The 300 Marines of Task Force Southwest (TF Southwest) are on their way back to the Helmand province of Afghanistan to help stabilize the Afghan National Security Forces (ANSF) in that part of the country. Based on the mornings news from the front it would appear they will be too little, to late.

Last night the Taliban staged an attack on the biggest base in the North of the country, Mazar-i Sharif, killing 140 young recruits who were in the base mosque for Friday prayers. How is it that an army, mentored by international military units for the past 15 years, cannot protect its young recruits from being slaughtered on its largest base? This is the biggest question of the day and one we can anticipate will never asked by our corporate media or explained by the senior American generals in Kabul.

But it’s worse than that because Mazar is not in Pashtun lands and the Tajiks and Uzbeks who comprise a majority of the population up north fought the Taliban back in the 90’s as part of the Northern Alliance. The Taliban is a mainly Pashtun movement and seeing the franchise branch out into the Tajik and Uzbek communities is a sign that the momentum is not going our way. There have been individual northern tribal fighters in the Taliban before but if the non-Pashtun tribes are now majority anti government it would seem that the game clock is rapidly running out.

Standing in front of the Blue Mosque in Mazar-i Sharif back when it was safe to travel the north.

Into the fray the Marines now enter without supporting arms or other combat enablers. They are not going to fight; their mission is to advise and assist which identical to the German army mission that is on the very base in Mazar that was attacked last night. The Germans suffered no casualties because the international advise and assist teams are housed on secure FOBs inside the Afghan FOBs where un-vetted Afghan troops are not allowed to enter.

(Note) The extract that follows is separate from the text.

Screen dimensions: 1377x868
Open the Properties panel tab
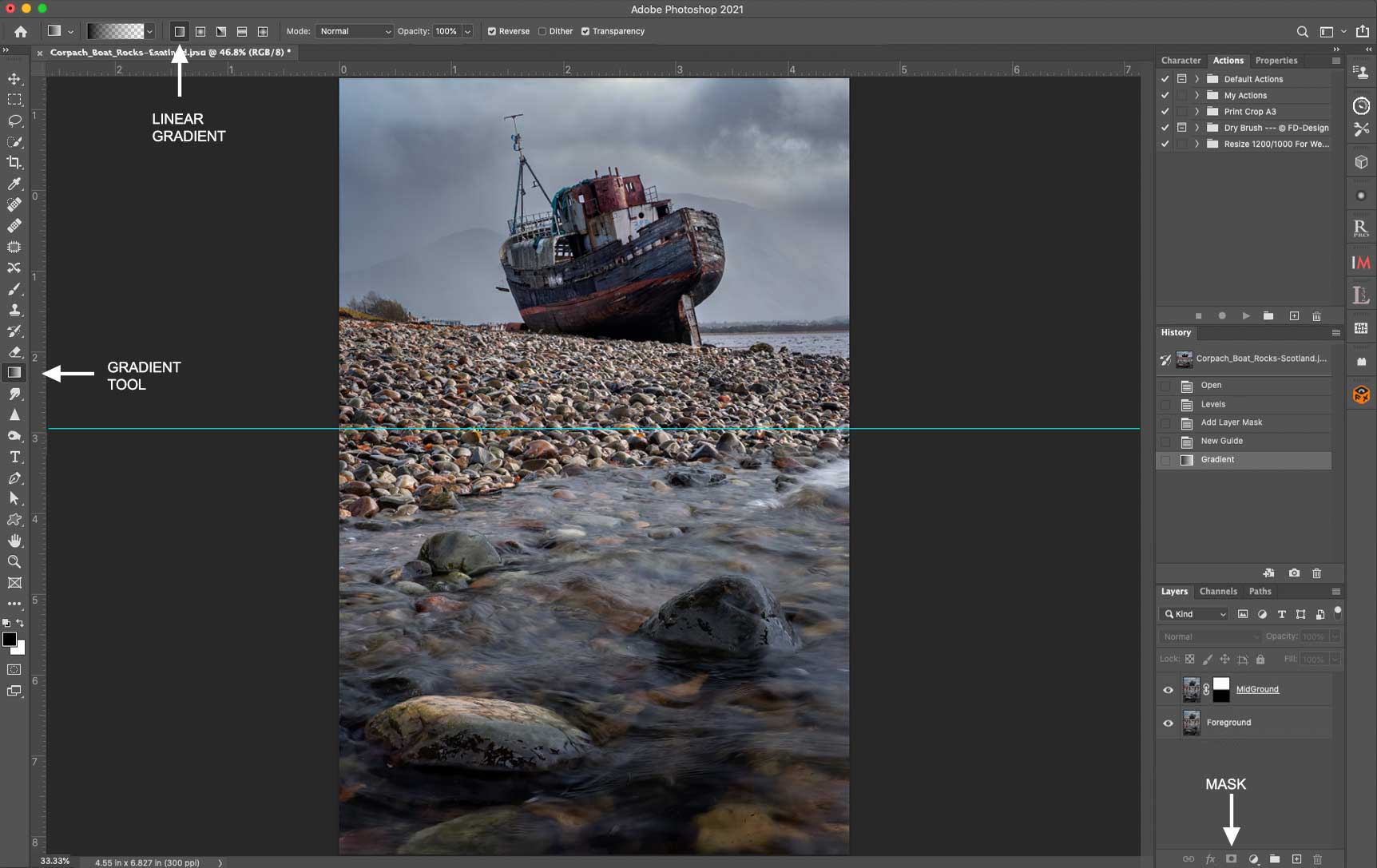click(x=1276, y=61)
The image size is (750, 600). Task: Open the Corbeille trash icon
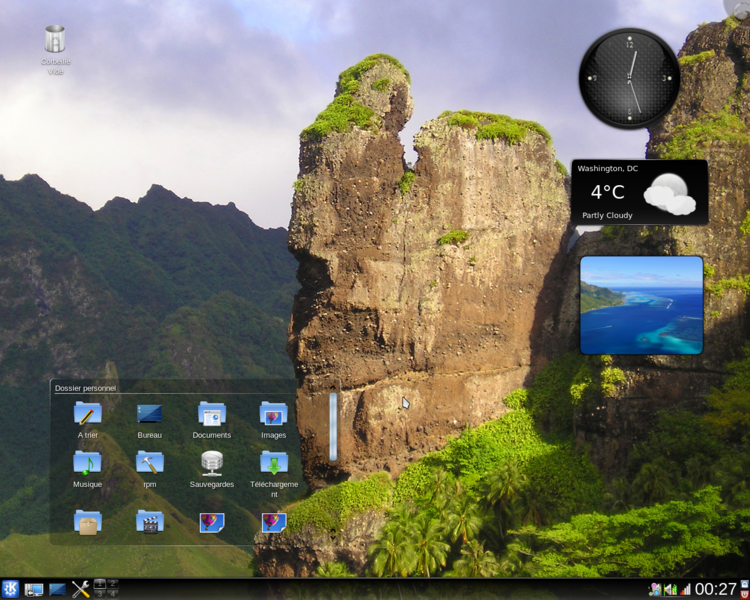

And therein lies the problem. Mentoring of foreign armed forces is best done with teams who both train and fight with them. Advising officers after mounting (literally) a combat patrol to take you from your office to their office is ridiculous. You cannot put lip stick on that pig. Can it work? Hard to see how at this point.

Which brings up the question of what could the commanding general, Army LtGen John Nicholson,  (no relation to Marine Corps LtGen Larry Nicholson who has been featured in this blog several times) be thinking when he asked for a few thousand more troops to help train the Afghan National Security Forces (ANSF)? That question was answered for me by BGen Roger Turner, the Commanding General of TF Southwest. He said the Afghan security forces in general and the Afghan army specifically have improved to the point where with  a little extra mentoring and support they can turn to corner and become self sufficient.

Marines from TF Southwest heading into the Helmand. BGen Roger Turner is on right. (Photo by Cameron Glendenning)

General Turner, who I have known for a long time, is nobodies fool. He is a bright, tough and more importantly, intuitive combat leader. General Nicholson has been at his job for over a year and also has a stellar reputation. Both of these men have been handed tasks that, in my humble opinion, cannot be achieved. But I don’t know what they know and will give them the benefit of the doubt.

Mainstream press coverage of this deployment has been uniformly uninformed, as has has the normally more accurate alternative media. This story posted on Brietbart yesterday is a good example. Read it and think about what you know on the topic when you’re finished. Then scroll through any of the last 10 posts on this blog and you’ll see what I mean. Apples versus oranges.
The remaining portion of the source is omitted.